● **ASSIGNMENT**: Copy the records below exactly, but leave out any picture they contain.
GIVEN DATA START
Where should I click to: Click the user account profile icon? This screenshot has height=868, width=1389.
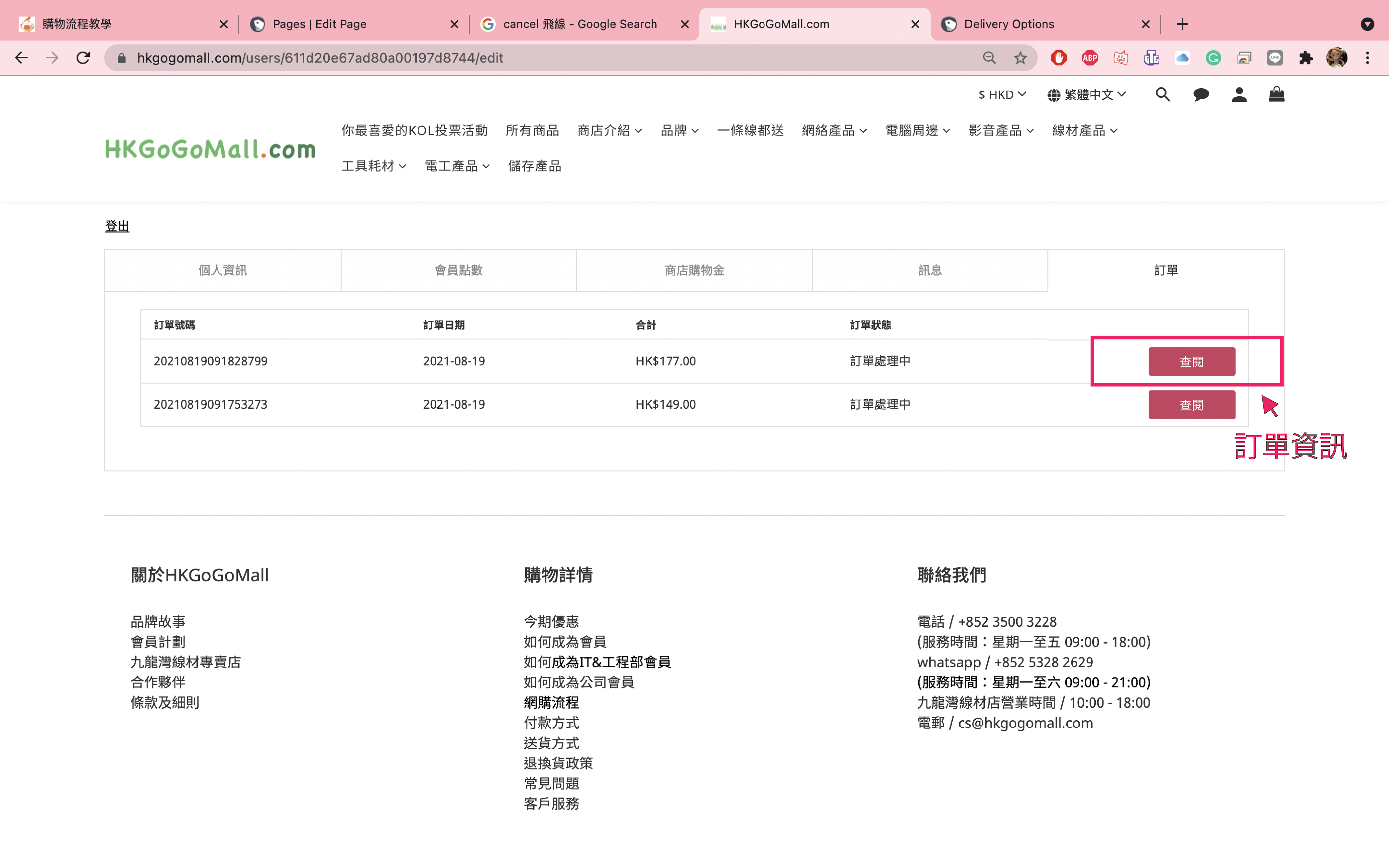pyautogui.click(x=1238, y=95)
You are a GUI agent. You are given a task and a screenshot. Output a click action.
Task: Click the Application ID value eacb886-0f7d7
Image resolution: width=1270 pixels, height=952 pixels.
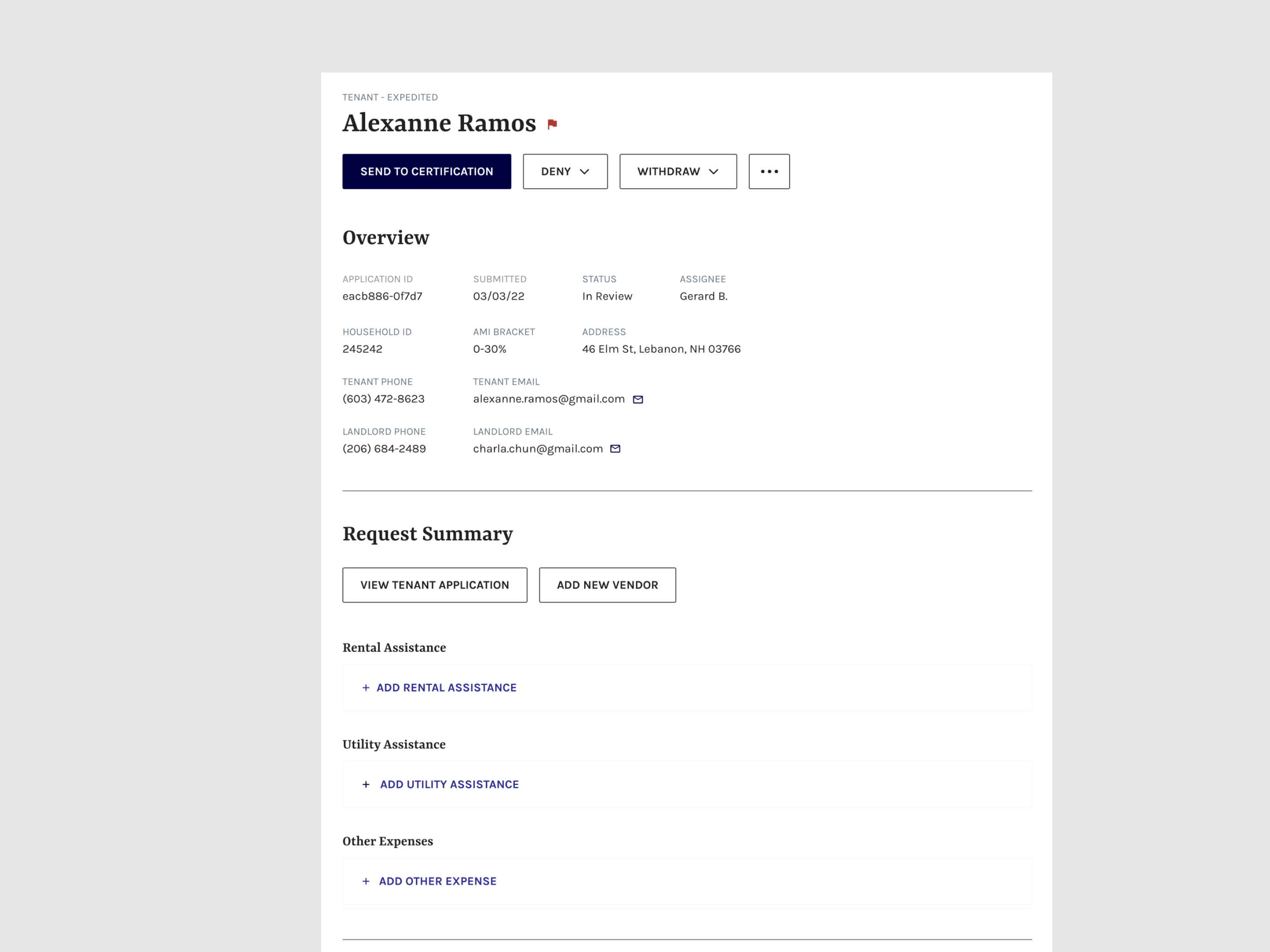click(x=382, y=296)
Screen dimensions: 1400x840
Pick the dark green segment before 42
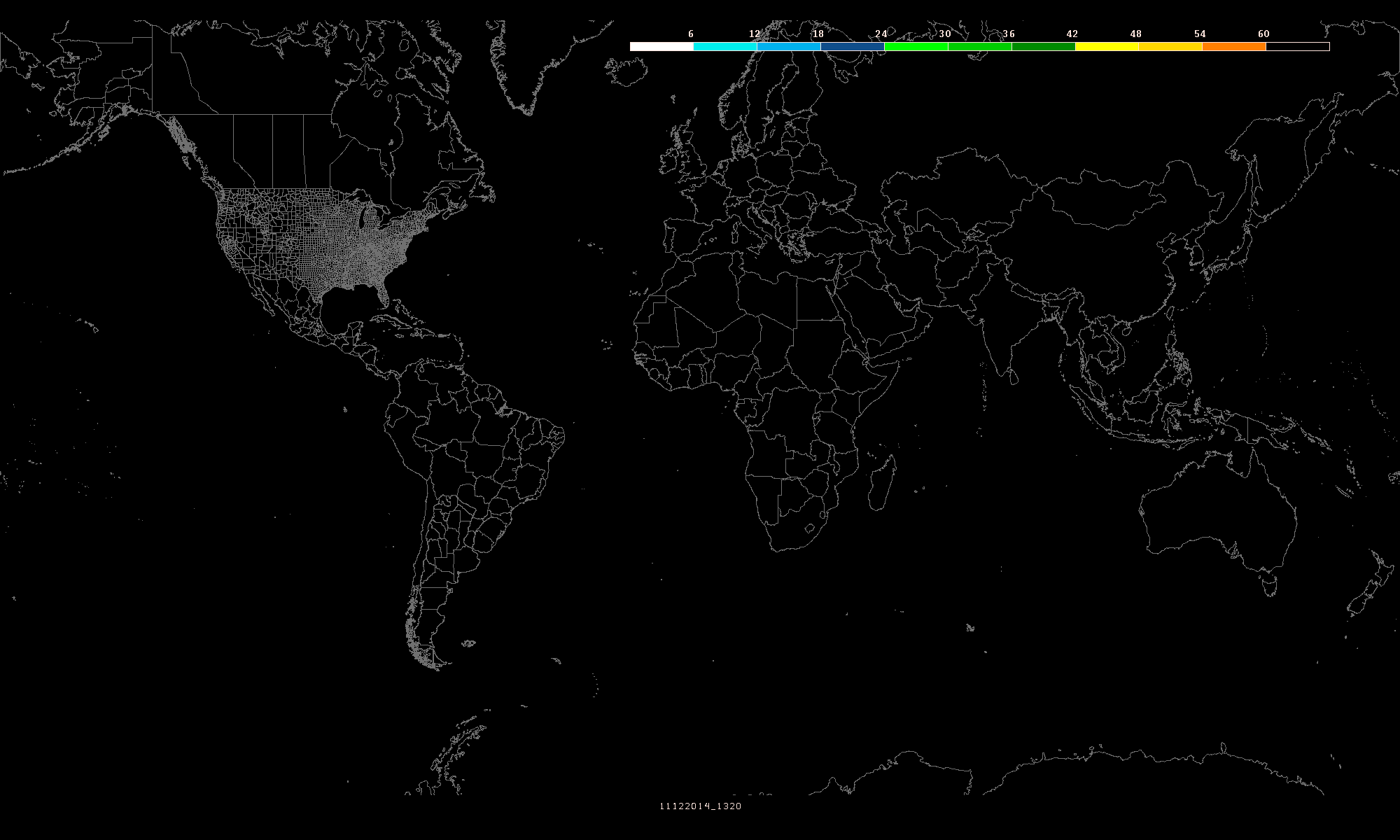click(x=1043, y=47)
GIVEN DATA END
● **REPLY TO THE TASK**:
Where should I click to: Click the user account profile icon? This screenshot has height=868, width=1389.
pyautogui.click(x=1238, y=95)
You are a GUI agent. You are given a task and a screenshot. Output a click action.
Task: Click the Application ID value eacb886-0f7d7
Image resolution: width=1270 pixels, height=952 pixels.
click(x=382, y=296)
Screen dimensions: 1400x840
Pick the dark green segment before 42
click(x=1043, y=47)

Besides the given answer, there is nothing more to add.